**Records shown:**
──────

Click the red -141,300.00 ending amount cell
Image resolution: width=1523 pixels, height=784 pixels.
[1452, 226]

──────

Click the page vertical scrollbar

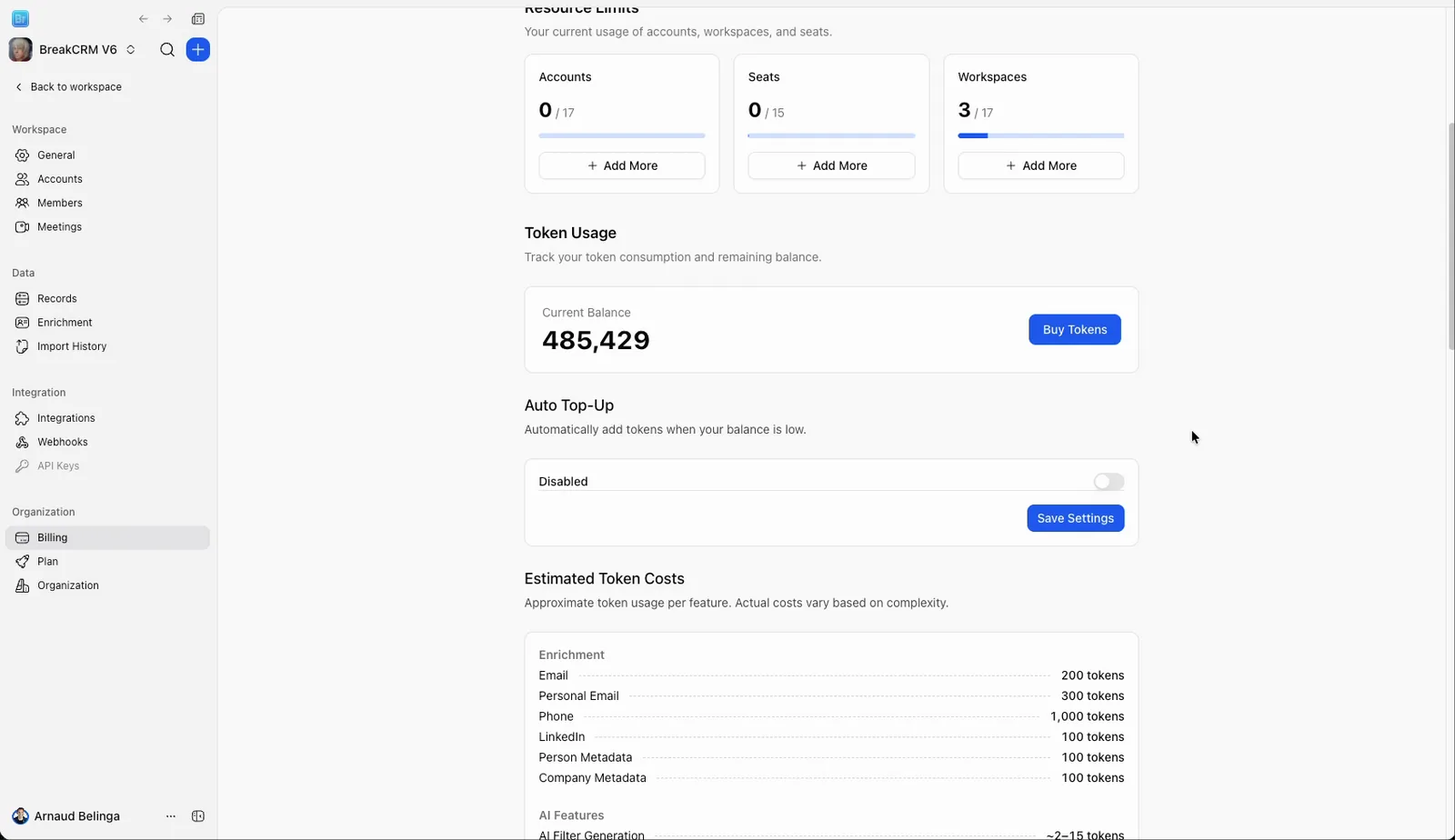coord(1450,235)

──────

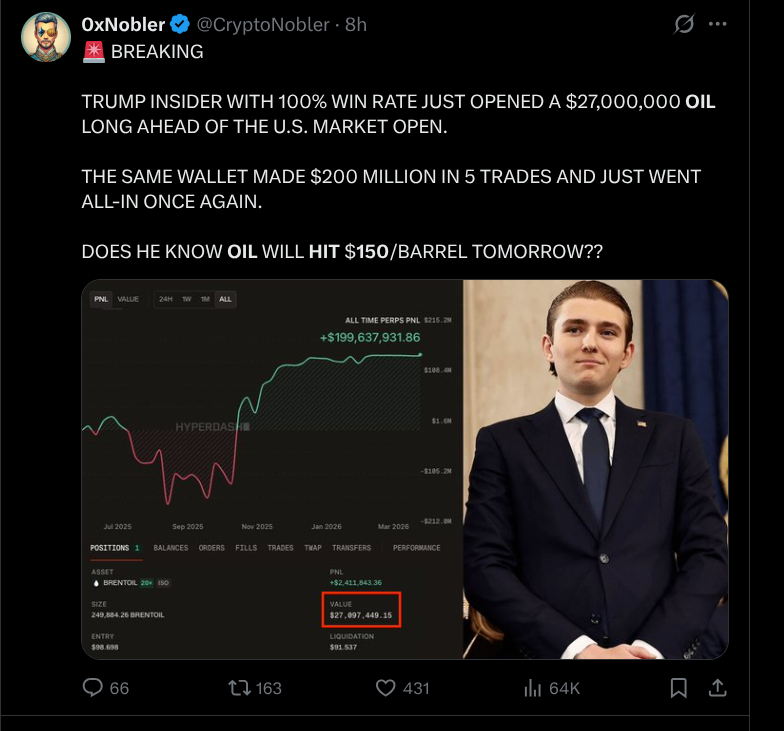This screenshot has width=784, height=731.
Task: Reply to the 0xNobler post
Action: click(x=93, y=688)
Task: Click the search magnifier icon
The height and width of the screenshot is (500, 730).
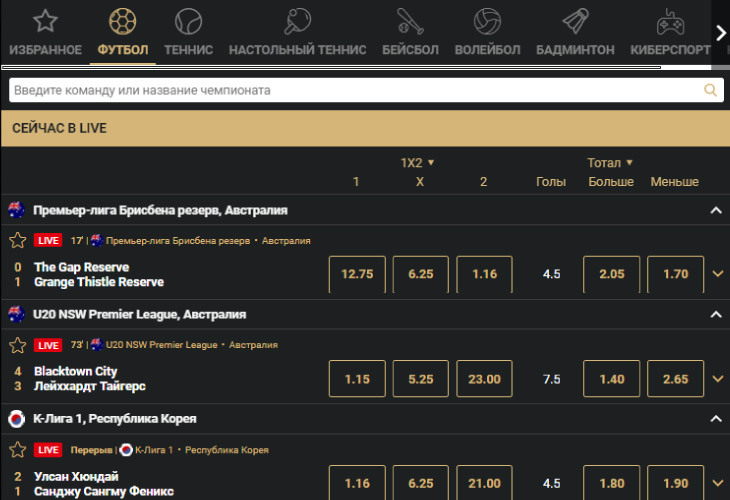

──────

In the listing above, find the line containing "Task: Click the search magnifier icon" and the line containing "The height and", then repeat those two lines and everything between them exactly.

Task: Click the search magnifier icon
The height and width of the screenshot is (500, 730).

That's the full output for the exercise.